- [WORK TO COMPLETE]:
- A) Transcribe the passage of the mailing-list post on information and logical atoms between "There are many" and "to call it.", inclusive.
- B) Find each line of the listing that contains the string "Trees" and copy those lines.

- [TEXT TO READ]:
Re: DOI-DIS 7.  http://stderr.org/pipermail/inquiry/2005-February/002346.html
In: DOI-DIS.    http://stderr.org/pipermail/inquiry/2005-February/thread.html#2343

BB: If "an unlimited amount of information" means the same as "infinite information",
    it's an oxymoron, which is how I first read the post, and, I took it, your
    wry-sounding reply that we don't know.  An infinity of information requires
    an infinite channel, which are equally oxymoronic as any particular event
    in an infinite channel would be equally likely with any other event --
    i.e.,  it would lack the necessary systemic (stochastic) constraints
    (or systematic covariance with an external system) to be a channel.
    If "unlimited amount of information" means "an unspecifiable amount"
    of "it's green", "solid", "round", etc., but an amount we'll recognize
    when it is sufficient, your reply is still correct, but with less
    wryness.  If it means an infinite amount of "it's green", solid",
    "round", etc., then we are back to an oxymoron again because the
    infinity would surely encompass "not-green", "not-solid", etc.,
    and your reply is back to sounding wry again.

Bill,

There are many interesting side-tracks here, but before
we get too far down the scenic railroad on some of them,
let's recall that this whole question initially rose in
connection with Peirce's definition of a "logical atom"
as a "term not capable of logical division", in essence,
"one of which every predicate may be universally affirmed
or denied".  The real problem here is with the invocation
of "every predicate", all of which possible predicates we
never really invoke in a well-bounded frame of reference,
but more sensibly limit ourselves to some well-defined
channel, code set, discursive universe, formal language,
family of natural kinds, or whatever you want to call it.

(Screen grounding samples)
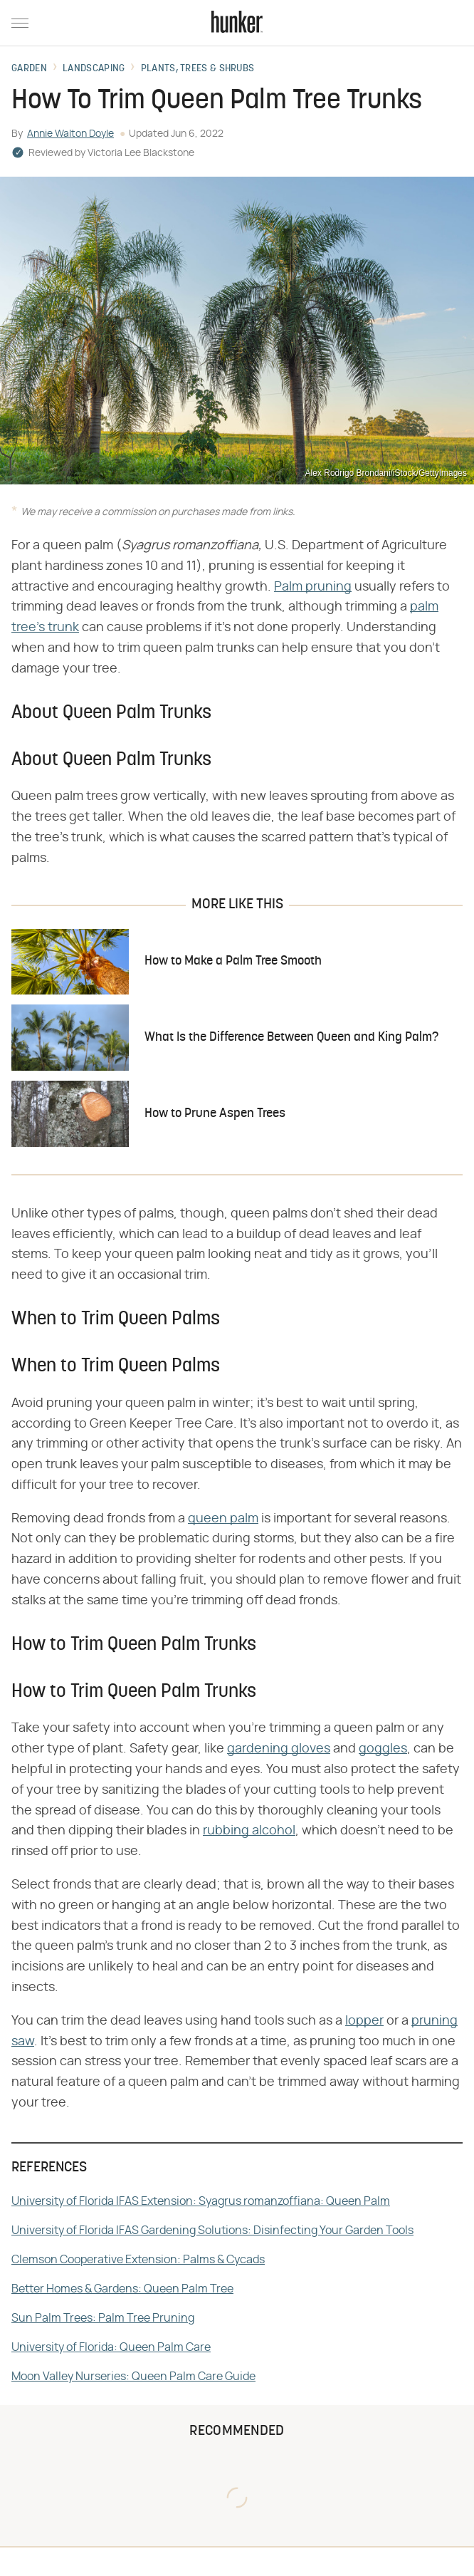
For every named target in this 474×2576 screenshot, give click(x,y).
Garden (29, 69)
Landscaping (94, 69)
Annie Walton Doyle (70, 134)
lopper (364, 2021)
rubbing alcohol (249, 1830)
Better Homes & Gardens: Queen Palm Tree (122, 2289)
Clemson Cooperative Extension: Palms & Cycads (138, 2259)
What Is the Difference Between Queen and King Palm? (291, 1037)
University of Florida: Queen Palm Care (111, 2347)
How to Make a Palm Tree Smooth (233, 961)
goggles (383, 1749)
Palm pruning (313, 587)
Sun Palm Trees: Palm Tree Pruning (102, 2318)
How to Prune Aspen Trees (214, 1114)
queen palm (223, 1518)
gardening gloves (278, 1749)
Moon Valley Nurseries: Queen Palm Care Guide (133, 2376)
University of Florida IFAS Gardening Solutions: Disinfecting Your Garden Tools (212, 2230)
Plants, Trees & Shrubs (198, 69)
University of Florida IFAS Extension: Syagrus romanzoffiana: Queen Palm (200, 2201)
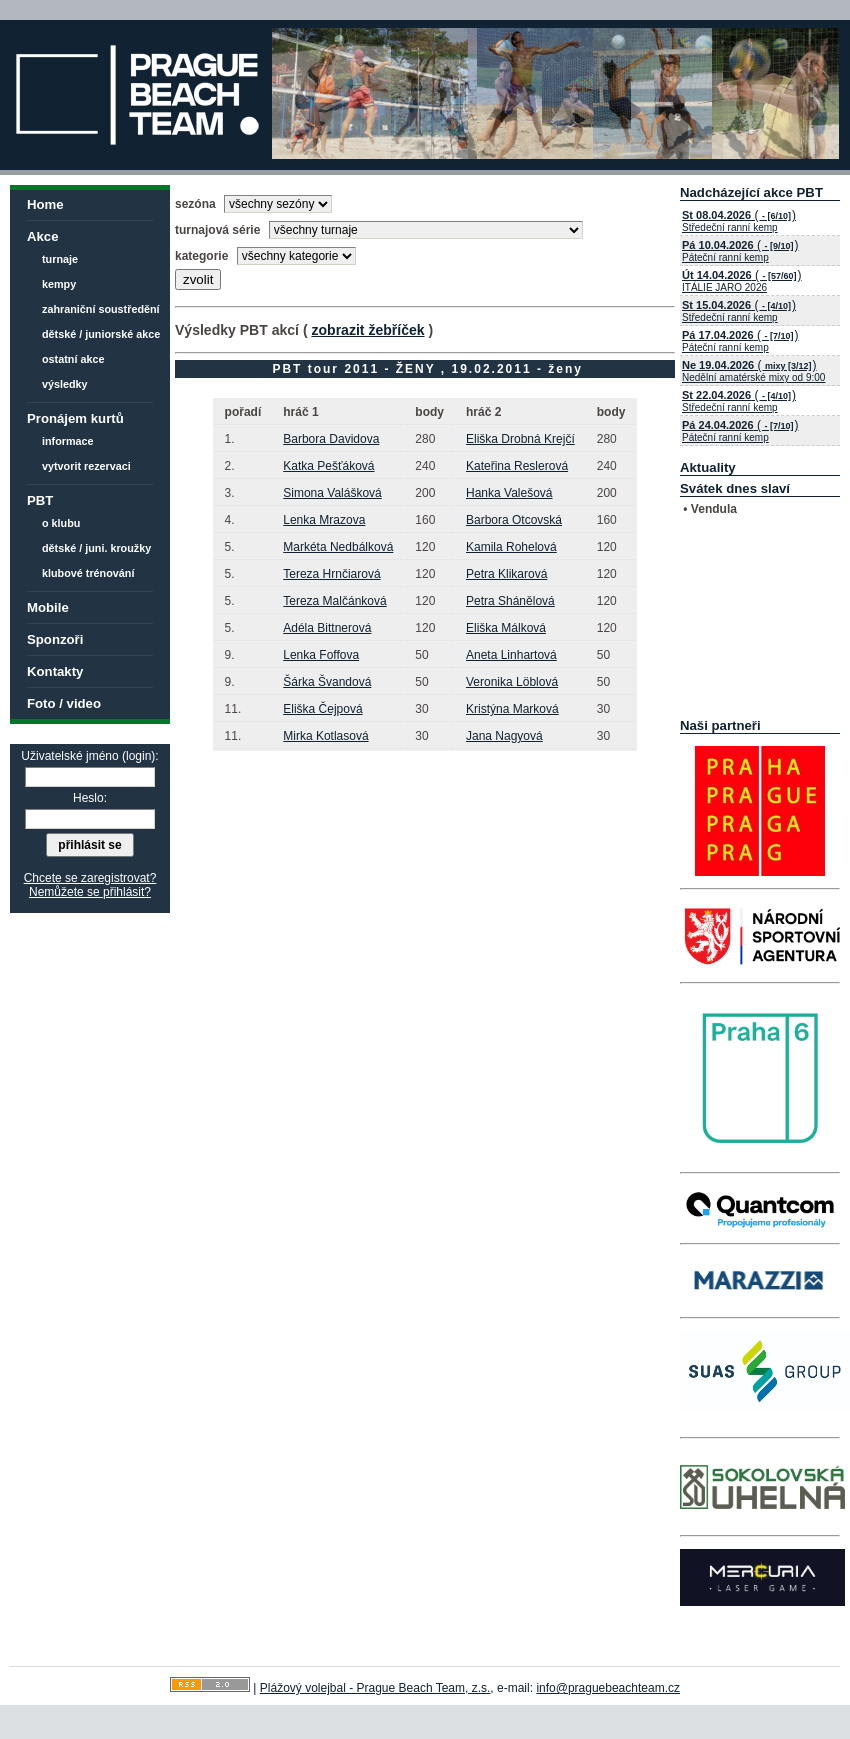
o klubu (61, 523)
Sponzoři (55, 639)
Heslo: (90, 798)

- [RESPONSES BY TASK]:
- A)
There are many interesting side-tracks here, but before
we get too far down the scenic railroad on some of them,
let's recall that this whole question initially rose in
connection with Peirce's definition of a "logical atom"
as a "term not capable of logical division", in essence,
"one of which every predicate may be universally affirmed
or denied".  The real problem here is with the invocation
of "every predicate", all of which possible predicates we
never really invoke in a well-bounded frame of reference,
but more sensibly limit ourselves to some well-defined
channel, code set, discursive universe, formal language,
family of natural kinds, or whatever you want to call it.

- B)
Sun Palm Trees: Palm Tree Pruning (102, 2318)
How to Prune Aspen Trees (214, 1114)
Plants, Trees & Shrubs (198, 69)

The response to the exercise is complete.